» Stated exercise: Give back the lines of the listing word for word, starting at the line that contains "Task: Reply to" and stopping after the line that contains "Action: 95,302". Leave the pictures out.

» Information provided:
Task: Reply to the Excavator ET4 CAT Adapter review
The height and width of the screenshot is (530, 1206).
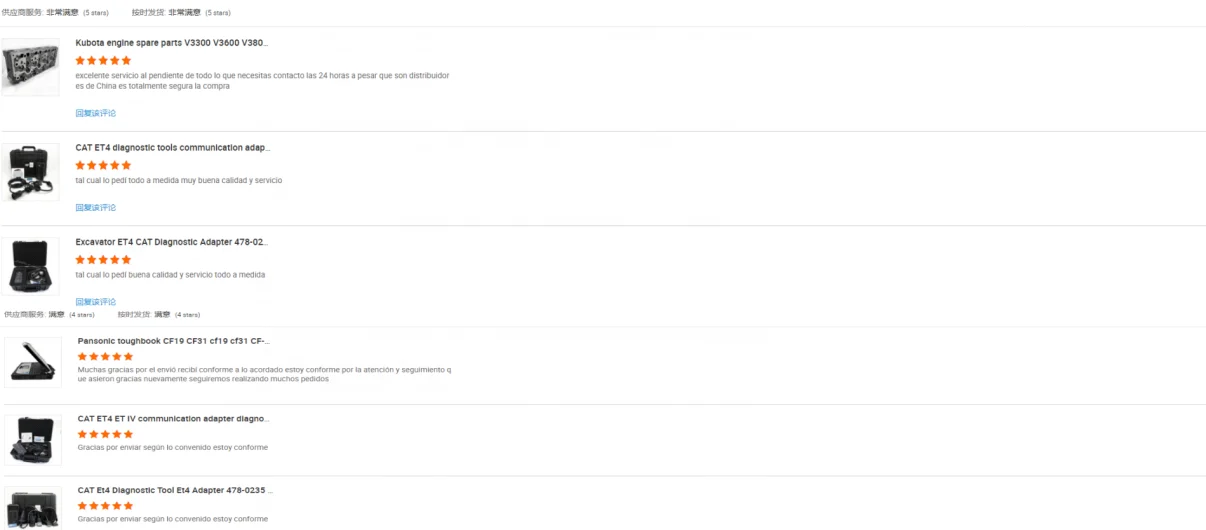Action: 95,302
---
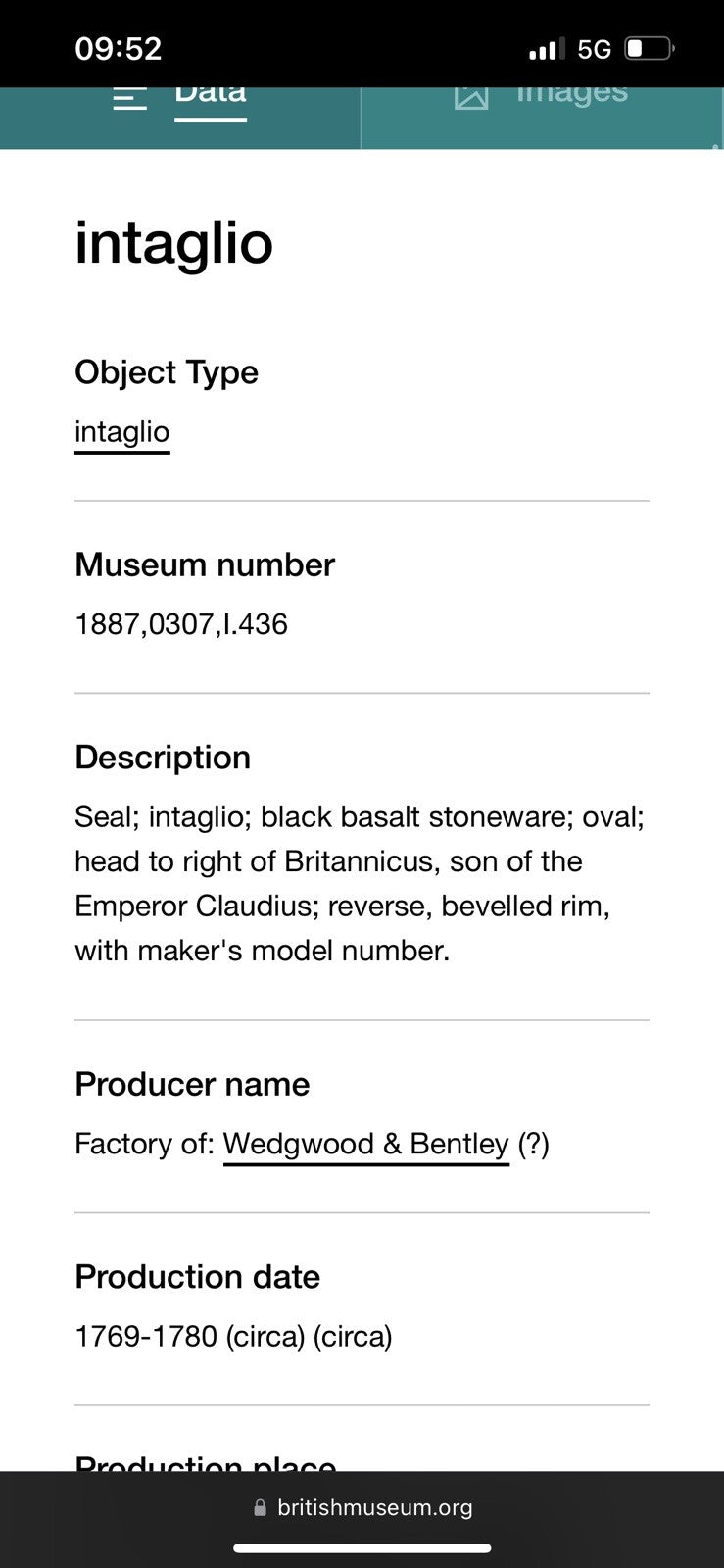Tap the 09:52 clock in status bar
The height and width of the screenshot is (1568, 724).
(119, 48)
--
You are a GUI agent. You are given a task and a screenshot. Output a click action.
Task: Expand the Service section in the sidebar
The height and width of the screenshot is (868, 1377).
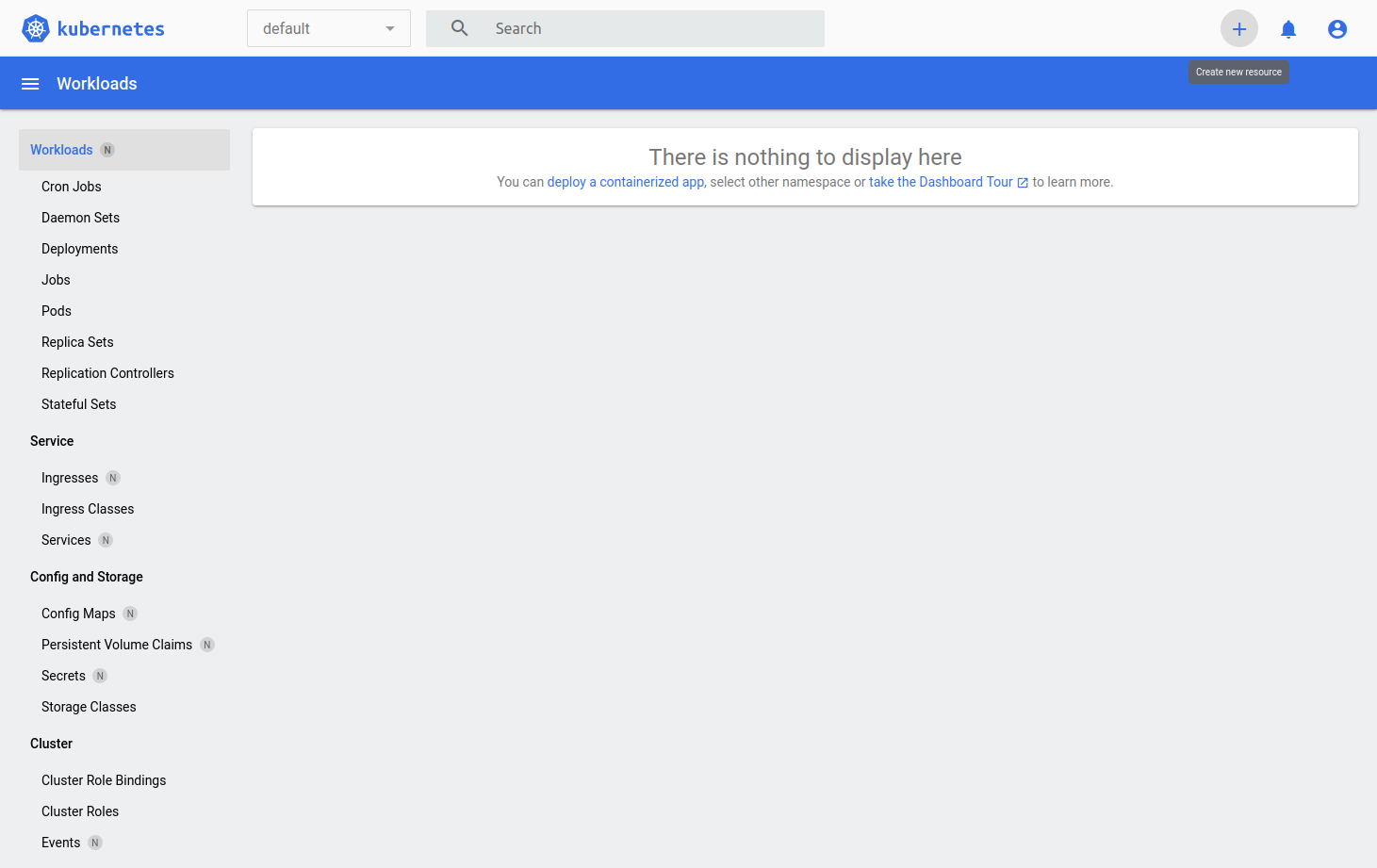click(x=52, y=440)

» Answer to this exercise:
Task: Reply to the Excavator ET4 CAT Adapter review
The height and width of the screenshot is (530, 1206).
Action: 95,302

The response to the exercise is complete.